Goal of the exercise:
Only the lines from the start of the entries up to and including the line with "[Increase quantity] (417, 683)" should be written out, exactly as they stand.
(Beginning of Data for analysis)
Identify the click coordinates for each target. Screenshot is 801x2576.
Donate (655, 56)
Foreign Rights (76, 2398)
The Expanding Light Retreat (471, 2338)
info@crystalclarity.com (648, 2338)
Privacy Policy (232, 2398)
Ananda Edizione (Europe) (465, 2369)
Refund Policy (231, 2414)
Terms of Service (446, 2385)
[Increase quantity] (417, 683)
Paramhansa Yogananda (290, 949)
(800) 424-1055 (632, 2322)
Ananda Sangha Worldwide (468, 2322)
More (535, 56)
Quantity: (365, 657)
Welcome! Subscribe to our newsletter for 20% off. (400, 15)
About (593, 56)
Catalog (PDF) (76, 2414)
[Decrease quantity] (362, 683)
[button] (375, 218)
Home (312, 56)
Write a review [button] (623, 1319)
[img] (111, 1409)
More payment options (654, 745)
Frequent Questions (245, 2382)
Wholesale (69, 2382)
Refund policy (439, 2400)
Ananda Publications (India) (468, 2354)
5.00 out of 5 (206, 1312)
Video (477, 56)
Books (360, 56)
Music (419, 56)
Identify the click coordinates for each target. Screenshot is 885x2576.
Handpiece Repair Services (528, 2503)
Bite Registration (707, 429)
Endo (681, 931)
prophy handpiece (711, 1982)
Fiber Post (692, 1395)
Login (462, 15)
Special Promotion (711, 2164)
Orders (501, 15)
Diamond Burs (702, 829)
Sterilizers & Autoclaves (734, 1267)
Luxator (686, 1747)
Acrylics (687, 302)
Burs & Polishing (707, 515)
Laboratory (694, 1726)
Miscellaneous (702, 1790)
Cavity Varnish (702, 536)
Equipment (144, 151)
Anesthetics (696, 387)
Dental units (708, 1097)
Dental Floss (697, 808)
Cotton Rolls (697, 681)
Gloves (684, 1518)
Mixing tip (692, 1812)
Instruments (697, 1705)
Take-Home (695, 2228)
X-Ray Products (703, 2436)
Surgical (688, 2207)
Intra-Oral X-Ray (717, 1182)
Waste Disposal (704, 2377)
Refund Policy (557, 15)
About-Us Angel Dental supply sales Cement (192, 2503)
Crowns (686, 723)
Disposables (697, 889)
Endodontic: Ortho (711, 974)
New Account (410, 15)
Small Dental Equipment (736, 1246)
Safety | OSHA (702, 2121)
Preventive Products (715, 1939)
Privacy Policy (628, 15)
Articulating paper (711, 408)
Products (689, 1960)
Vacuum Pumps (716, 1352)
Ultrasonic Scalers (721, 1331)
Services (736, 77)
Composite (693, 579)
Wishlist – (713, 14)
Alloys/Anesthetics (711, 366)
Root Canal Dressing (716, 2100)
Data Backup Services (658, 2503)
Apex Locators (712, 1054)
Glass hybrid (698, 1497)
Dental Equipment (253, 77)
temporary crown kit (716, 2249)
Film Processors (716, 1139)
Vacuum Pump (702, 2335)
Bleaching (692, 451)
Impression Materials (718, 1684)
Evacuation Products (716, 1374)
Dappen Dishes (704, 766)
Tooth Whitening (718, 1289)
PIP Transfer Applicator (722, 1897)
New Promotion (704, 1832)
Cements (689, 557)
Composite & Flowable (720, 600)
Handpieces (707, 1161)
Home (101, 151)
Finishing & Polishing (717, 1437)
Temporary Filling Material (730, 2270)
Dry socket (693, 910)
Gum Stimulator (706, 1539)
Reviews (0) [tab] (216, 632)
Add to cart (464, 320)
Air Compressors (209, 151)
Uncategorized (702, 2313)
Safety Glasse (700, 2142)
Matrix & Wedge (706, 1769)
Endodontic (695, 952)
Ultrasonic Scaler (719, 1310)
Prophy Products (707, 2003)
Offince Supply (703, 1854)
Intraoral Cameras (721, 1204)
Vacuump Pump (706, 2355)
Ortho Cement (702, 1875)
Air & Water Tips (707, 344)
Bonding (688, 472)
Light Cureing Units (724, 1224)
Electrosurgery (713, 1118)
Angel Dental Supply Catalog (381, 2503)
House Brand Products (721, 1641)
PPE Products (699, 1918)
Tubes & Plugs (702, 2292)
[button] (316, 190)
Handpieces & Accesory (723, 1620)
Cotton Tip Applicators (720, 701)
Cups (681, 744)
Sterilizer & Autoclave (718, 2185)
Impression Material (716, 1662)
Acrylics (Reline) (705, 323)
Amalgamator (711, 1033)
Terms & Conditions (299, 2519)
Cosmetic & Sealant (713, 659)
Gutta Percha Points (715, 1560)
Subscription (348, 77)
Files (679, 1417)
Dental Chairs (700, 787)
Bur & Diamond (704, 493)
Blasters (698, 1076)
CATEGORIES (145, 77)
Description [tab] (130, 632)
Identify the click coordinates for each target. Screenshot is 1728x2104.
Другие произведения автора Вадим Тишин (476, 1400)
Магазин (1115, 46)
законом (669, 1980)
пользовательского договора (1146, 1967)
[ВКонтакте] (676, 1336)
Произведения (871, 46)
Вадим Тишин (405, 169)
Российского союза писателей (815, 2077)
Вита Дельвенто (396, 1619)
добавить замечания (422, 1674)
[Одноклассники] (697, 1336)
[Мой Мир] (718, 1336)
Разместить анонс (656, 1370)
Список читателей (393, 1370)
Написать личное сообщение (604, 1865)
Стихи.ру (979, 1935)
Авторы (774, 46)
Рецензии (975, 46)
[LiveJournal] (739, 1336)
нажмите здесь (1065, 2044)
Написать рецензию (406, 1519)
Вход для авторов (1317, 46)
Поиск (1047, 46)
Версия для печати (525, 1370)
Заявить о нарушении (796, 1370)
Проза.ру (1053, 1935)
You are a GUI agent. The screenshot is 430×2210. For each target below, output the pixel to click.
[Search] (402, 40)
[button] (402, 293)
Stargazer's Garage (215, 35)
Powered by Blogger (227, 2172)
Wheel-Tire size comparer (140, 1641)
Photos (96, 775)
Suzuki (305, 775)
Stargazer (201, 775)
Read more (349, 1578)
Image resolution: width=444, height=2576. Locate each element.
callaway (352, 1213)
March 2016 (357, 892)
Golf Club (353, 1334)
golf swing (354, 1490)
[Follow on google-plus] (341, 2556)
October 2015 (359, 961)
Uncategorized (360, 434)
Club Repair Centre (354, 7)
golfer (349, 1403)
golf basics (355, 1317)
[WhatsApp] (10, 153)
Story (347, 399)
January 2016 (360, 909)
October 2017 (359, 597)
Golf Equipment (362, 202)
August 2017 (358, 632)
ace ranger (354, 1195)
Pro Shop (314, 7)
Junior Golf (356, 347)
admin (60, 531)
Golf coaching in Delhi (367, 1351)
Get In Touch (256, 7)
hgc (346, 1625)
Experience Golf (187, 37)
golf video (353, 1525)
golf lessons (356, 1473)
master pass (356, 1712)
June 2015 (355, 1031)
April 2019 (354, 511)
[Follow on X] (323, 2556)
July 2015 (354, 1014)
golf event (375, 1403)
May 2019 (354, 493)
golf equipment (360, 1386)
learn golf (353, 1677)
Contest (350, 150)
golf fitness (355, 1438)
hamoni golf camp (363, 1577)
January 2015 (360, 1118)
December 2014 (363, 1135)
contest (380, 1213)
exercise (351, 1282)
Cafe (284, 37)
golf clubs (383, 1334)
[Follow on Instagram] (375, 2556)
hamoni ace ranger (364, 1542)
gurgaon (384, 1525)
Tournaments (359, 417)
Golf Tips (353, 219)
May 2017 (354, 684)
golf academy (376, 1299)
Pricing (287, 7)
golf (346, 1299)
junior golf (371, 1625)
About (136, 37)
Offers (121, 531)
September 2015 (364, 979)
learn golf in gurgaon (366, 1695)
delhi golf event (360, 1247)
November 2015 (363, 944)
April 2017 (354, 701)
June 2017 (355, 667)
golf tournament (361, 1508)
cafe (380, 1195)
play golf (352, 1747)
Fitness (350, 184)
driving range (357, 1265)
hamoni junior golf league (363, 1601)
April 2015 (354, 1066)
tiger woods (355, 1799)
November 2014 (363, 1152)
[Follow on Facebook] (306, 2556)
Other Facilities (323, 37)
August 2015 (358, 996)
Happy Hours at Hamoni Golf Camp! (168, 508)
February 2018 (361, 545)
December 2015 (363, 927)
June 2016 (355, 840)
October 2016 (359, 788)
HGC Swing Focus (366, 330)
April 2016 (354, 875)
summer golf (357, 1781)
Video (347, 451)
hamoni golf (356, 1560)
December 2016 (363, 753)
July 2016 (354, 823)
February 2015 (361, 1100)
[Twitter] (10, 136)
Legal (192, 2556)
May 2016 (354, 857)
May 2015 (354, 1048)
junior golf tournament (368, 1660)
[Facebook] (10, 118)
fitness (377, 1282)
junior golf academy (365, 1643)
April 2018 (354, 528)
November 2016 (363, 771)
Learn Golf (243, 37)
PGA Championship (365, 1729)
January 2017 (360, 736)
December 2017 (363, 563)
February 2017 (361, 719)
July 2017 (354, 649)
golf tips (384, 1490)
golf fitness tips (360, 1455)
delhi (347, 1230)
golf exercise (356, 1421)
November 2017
(End of Data for analysis)
Response to this exercise:
Identify the click coordinates for each target. Screenshot is 801x2576.
Donate (655, 56)
Foreign Rights (76, 2398)
The Expanding Light Retreat (471, 2338)
info@crystalclarity.com (648, 2338)
Privacy Policy (232, 2398)
Ananda Edizione (Europe) (465, 2369)
Refund Policy (231, 2414)
Terms of Service (446, 2385)
[Increase quantity] (417, 683)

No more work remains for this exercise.